(Rows of pointing data)
******

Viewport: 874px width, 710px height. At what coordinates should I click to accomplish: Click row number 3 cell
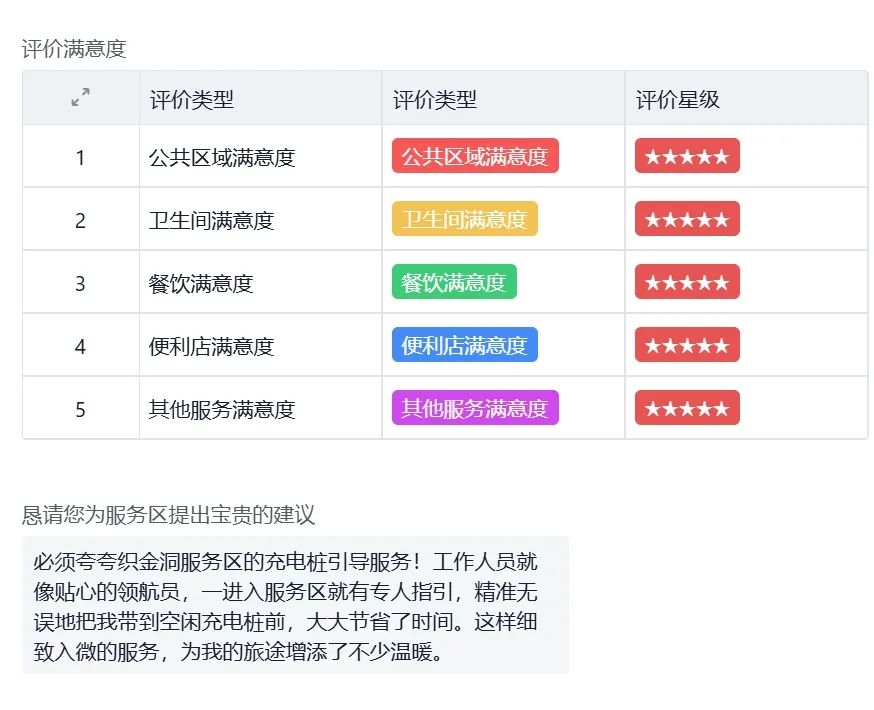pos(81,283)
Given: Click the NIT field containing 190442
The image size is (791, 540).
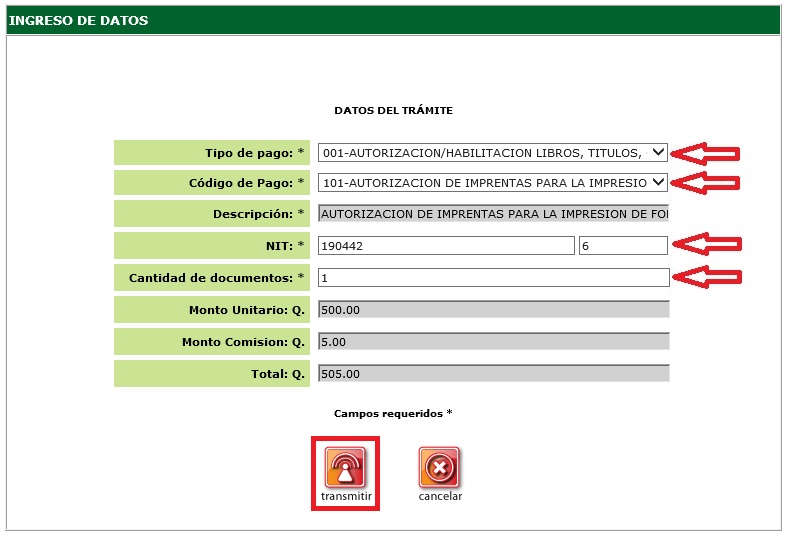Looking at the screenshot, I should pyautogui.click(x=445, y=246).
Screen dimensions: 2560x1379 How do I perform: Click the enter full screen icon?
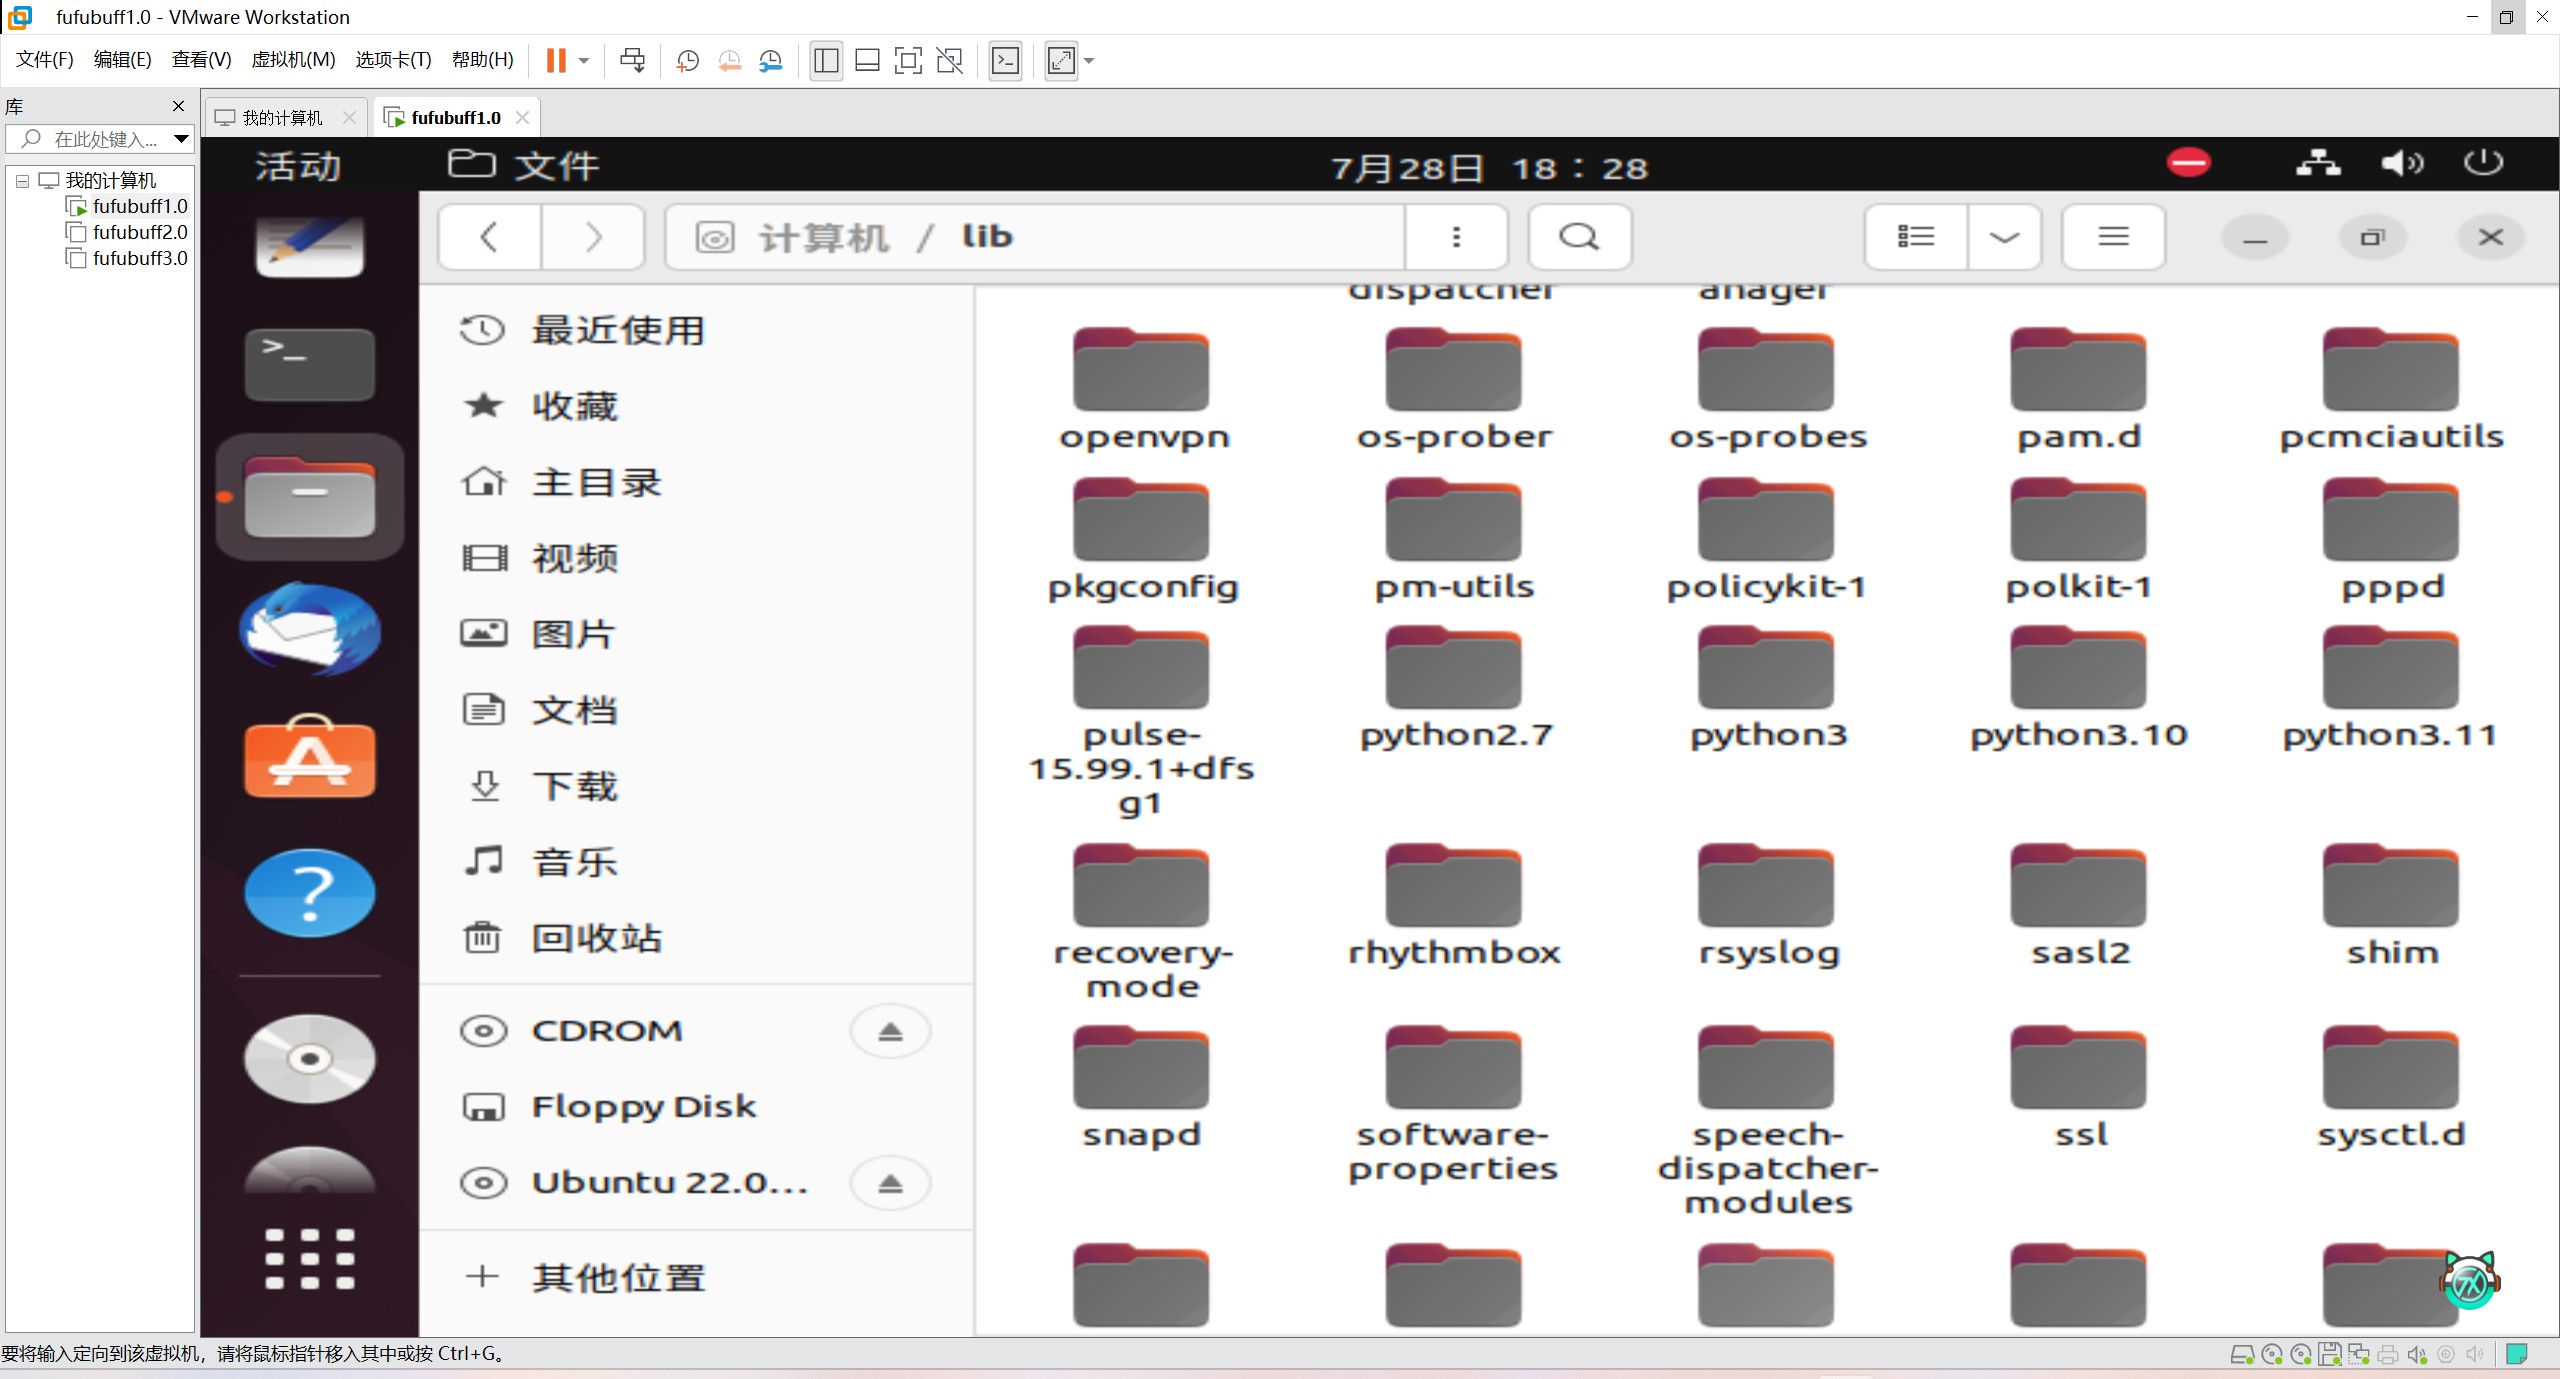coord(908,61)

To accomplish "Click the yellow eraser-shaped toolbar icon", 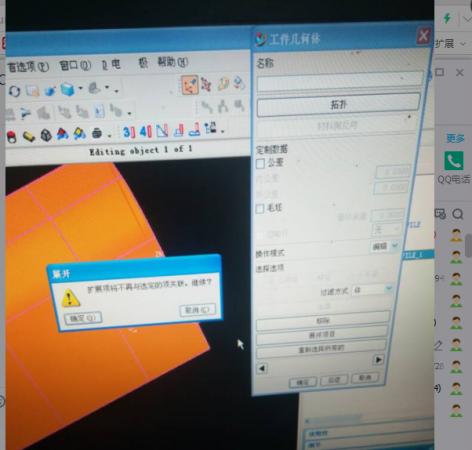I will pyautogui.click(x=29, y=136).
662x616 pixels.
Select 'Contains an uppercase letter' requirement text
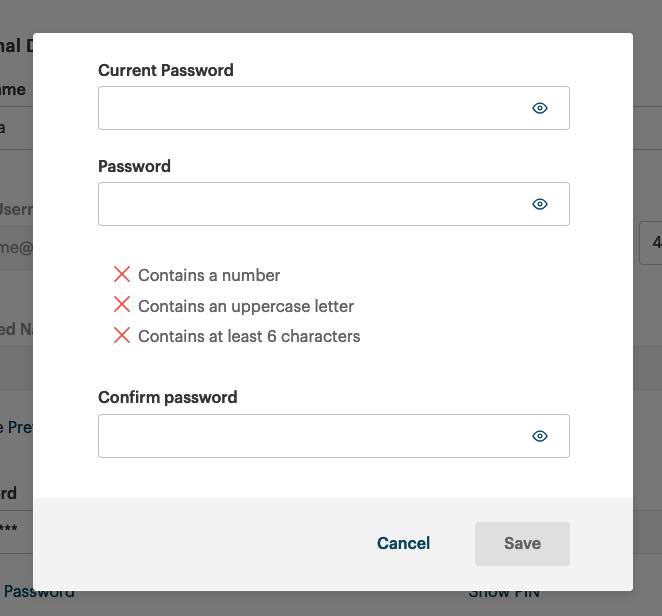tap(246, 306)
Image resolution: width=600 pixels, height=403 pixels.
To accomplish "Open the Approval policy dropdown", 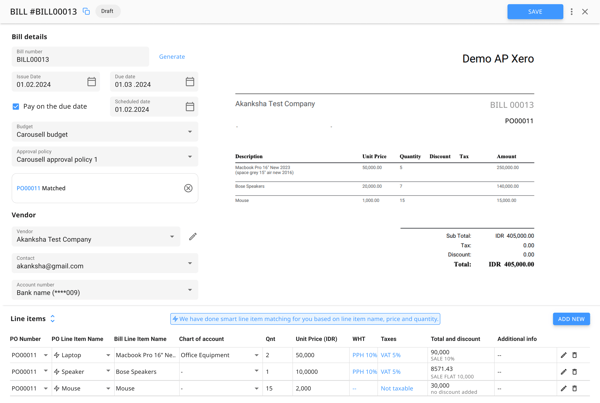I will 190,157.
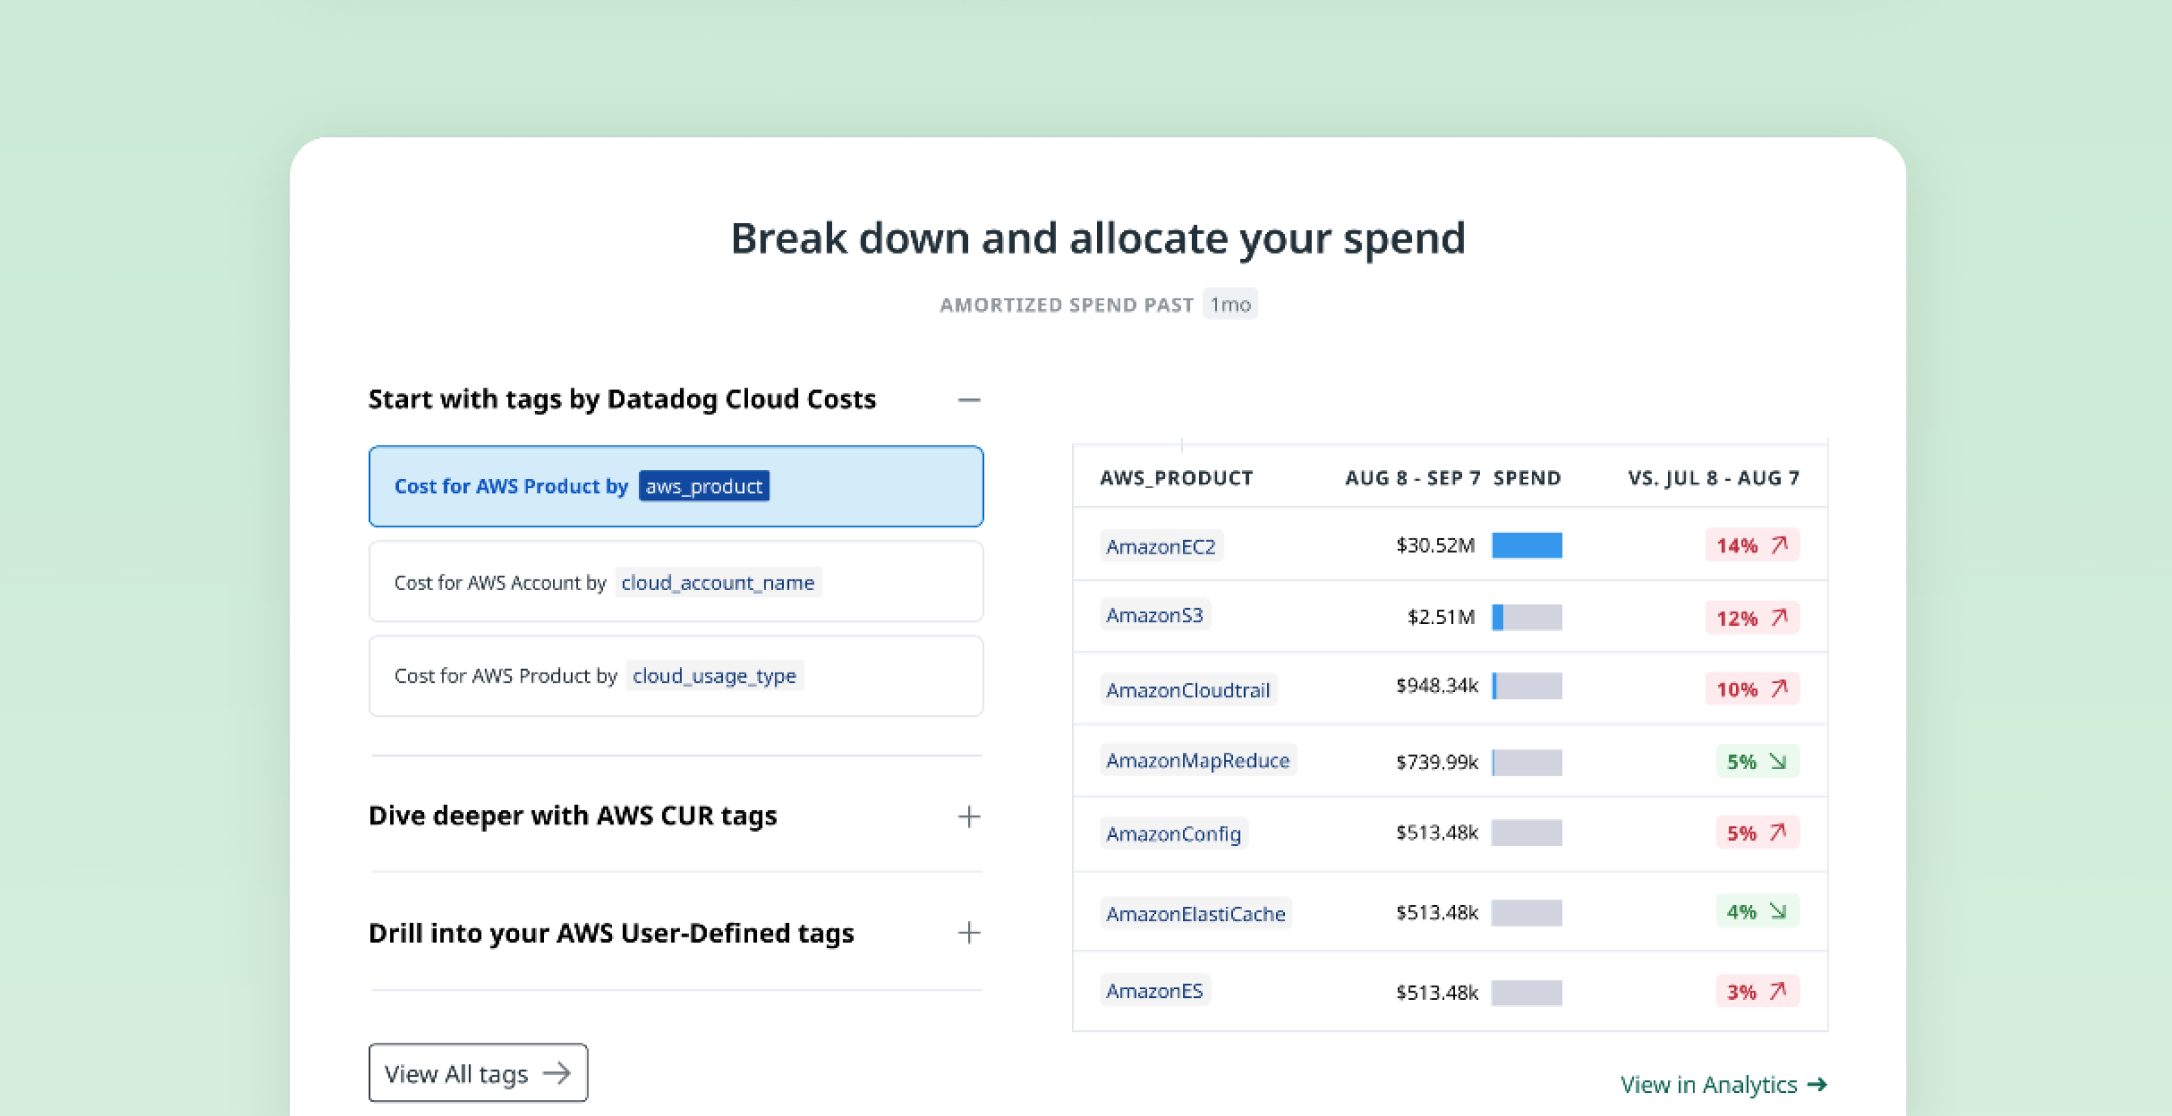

******

What you have to do -
Pick out every line in the entries above that contains the string "pixels", and copy each one. Treat uppercase and lowercase letters as different.

The response -
662x616 pixels.
Image resolution: width=600 pixels, height=403 pixels.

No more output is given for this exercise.